BRIEF ▸ Examine each line of the data. Copy the line if it includes the word "target".

═══

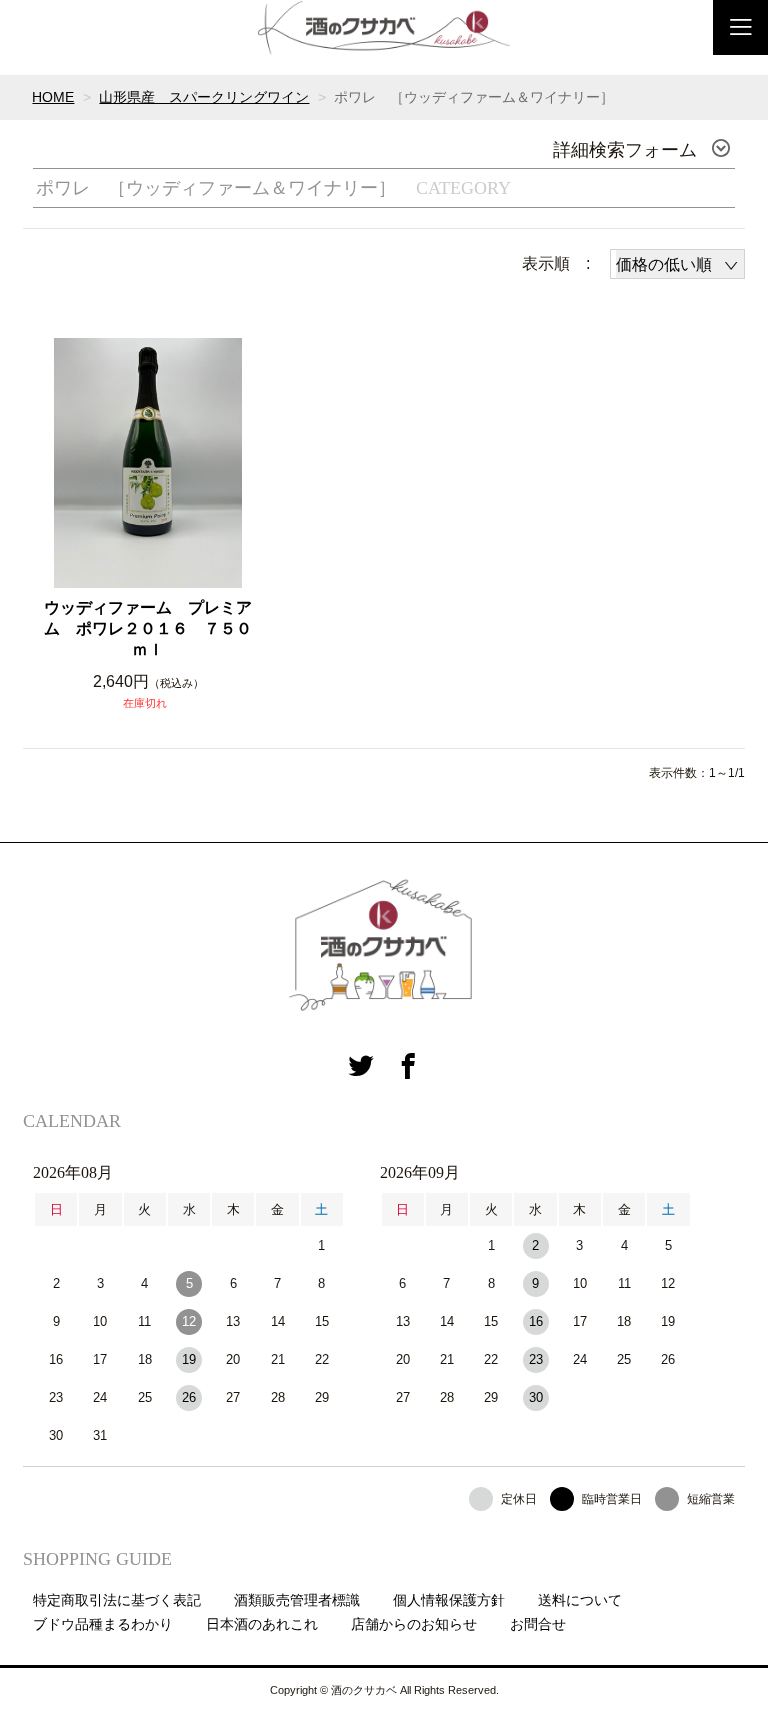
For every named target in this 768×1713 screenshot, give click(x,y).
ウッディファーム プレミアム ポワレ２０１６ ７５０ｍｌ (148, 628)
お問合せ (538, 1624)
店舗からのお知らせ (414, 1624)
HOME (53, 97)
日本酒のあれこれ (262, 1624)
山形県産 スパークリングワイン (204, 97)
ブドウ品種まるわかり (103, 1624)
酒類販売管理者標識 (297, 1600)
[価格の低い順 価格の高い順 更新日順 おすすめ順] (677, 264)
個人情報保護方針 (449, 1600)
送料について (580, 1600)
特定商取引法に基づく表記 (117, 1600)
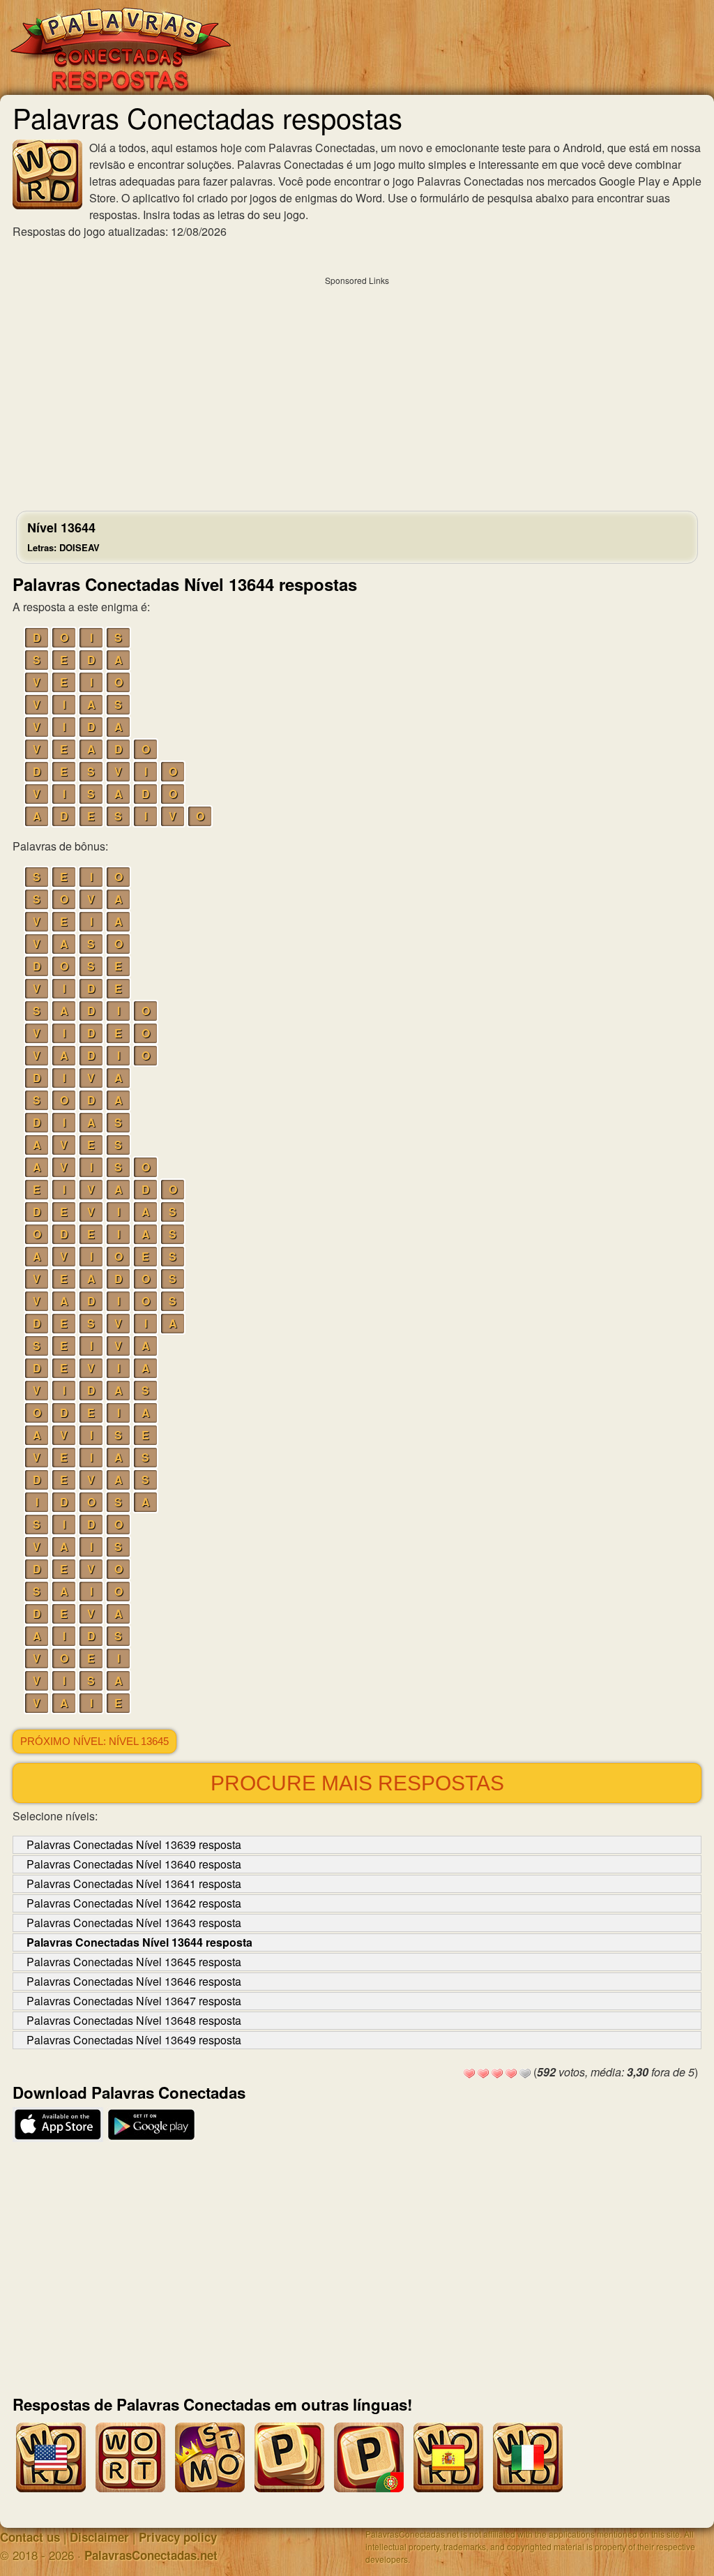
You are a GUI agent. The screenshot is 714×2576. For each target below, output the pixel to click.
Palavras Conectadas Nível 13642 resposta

═══

SOLUTION BELOW ▸
For every named target in this 768×1713 screenshot, give click(x,y).
You are a GUI agent. The screenshot is 714×2576. For each target below, output the pixel to click.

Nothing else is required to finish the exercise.